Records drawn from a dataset
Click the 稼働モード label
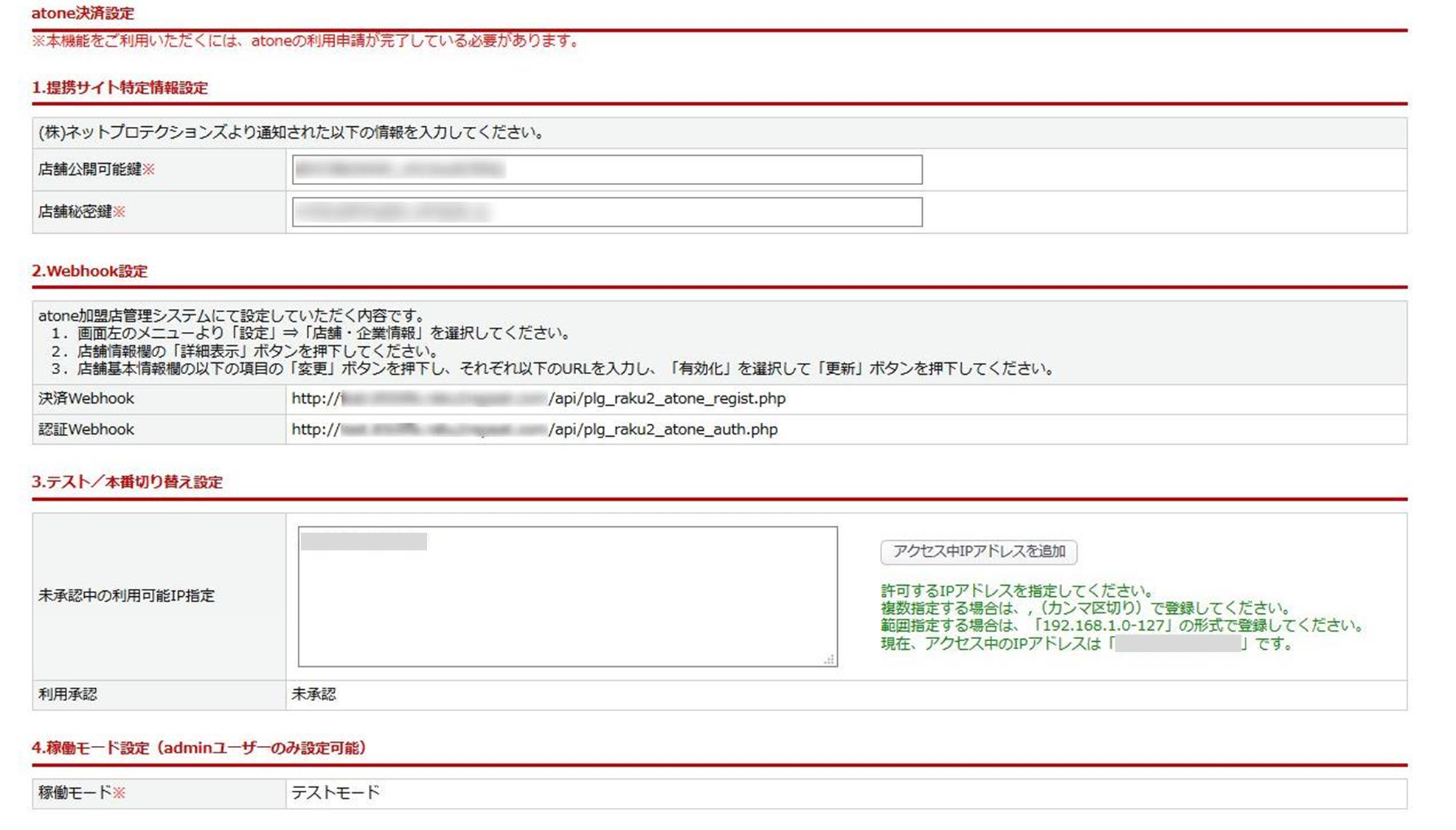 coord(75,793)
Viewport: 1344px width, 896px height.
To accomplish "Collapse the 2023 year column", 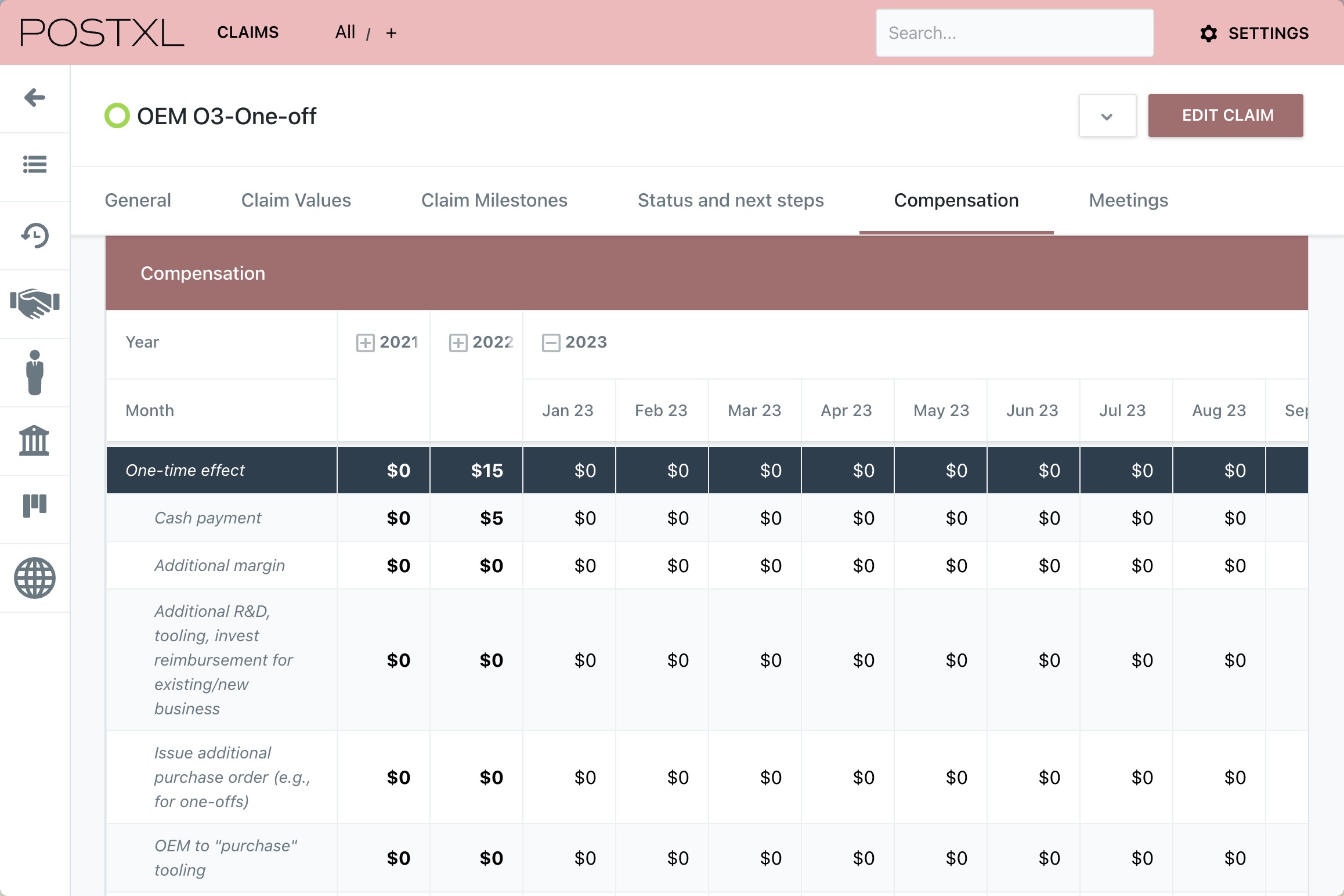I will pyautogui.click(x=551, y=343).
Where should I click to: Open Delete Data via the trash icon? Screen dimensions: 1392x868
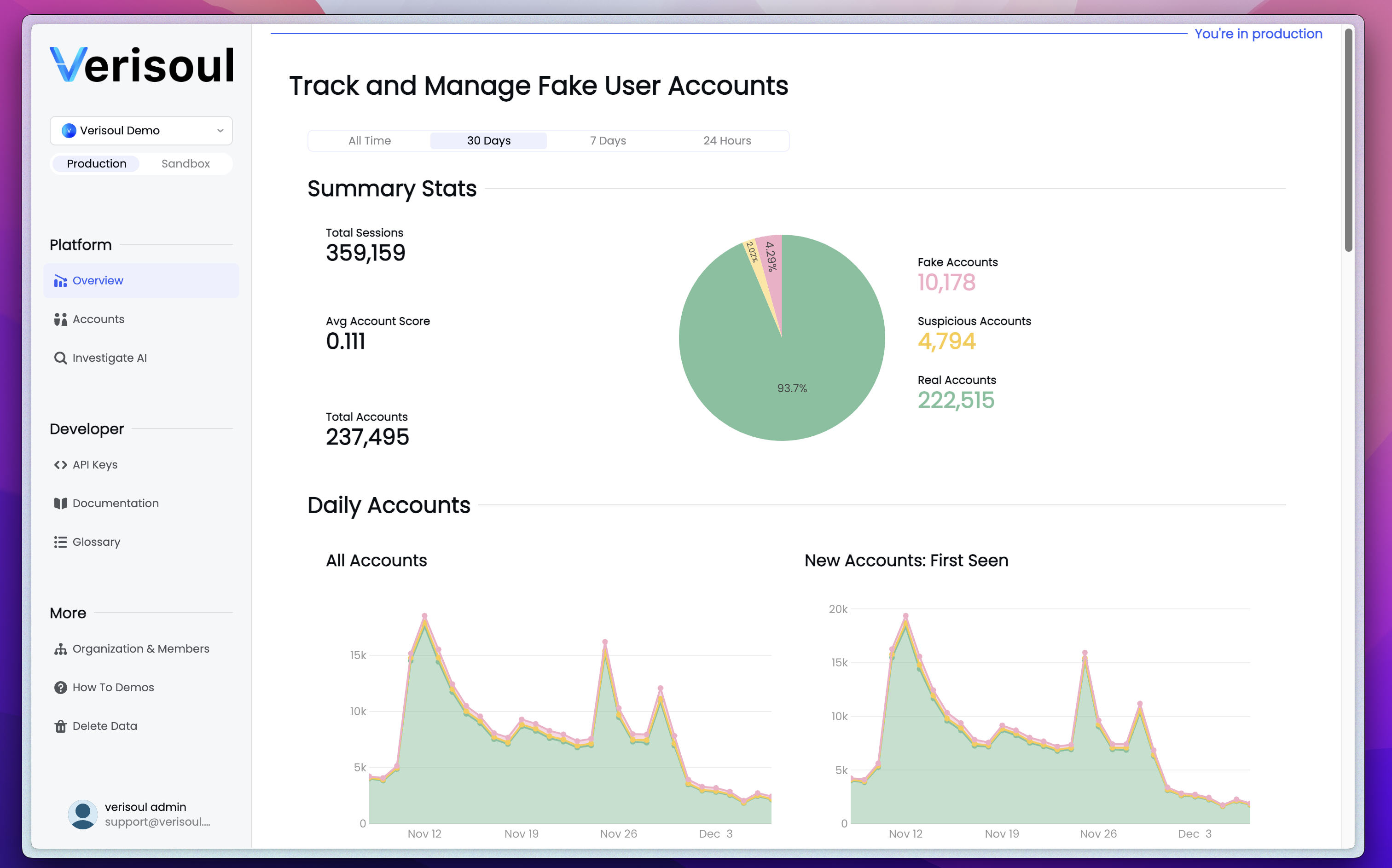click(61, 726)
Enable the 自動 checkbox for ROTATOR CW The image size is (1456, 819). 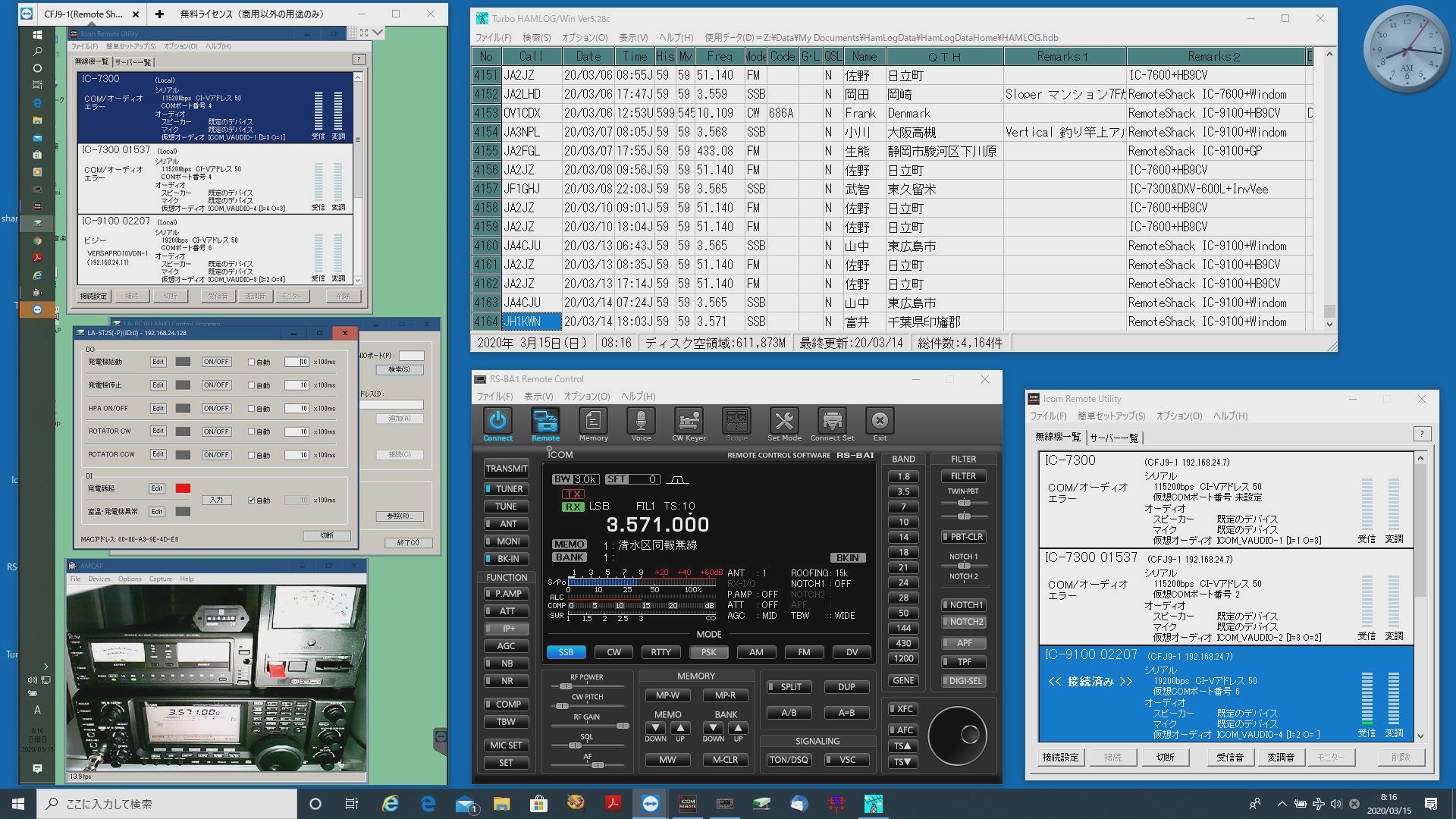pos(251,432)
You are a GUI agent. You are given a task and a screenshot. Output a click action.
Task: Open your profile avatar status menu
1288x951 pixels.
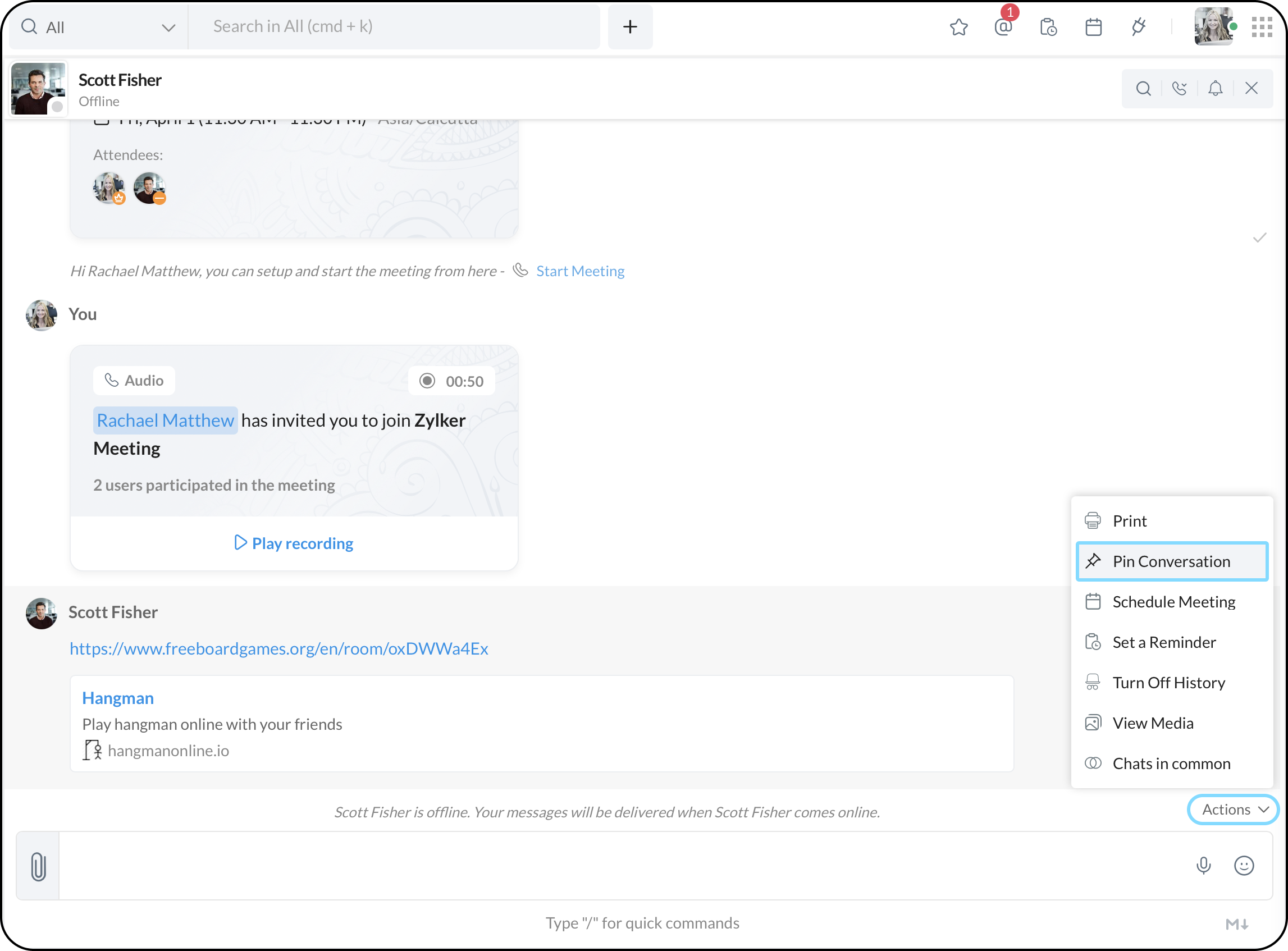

-- Exercise directions --
Print only the lines from the line that contains "You are a GUI" to the final line of the data, inclusive. Pictures stay out.

-- Your solution --
You are a GUI agent. You are given a task and a screenshot. Output a click action.
Task: Open your profile avatar status menu
1288x951 pixels.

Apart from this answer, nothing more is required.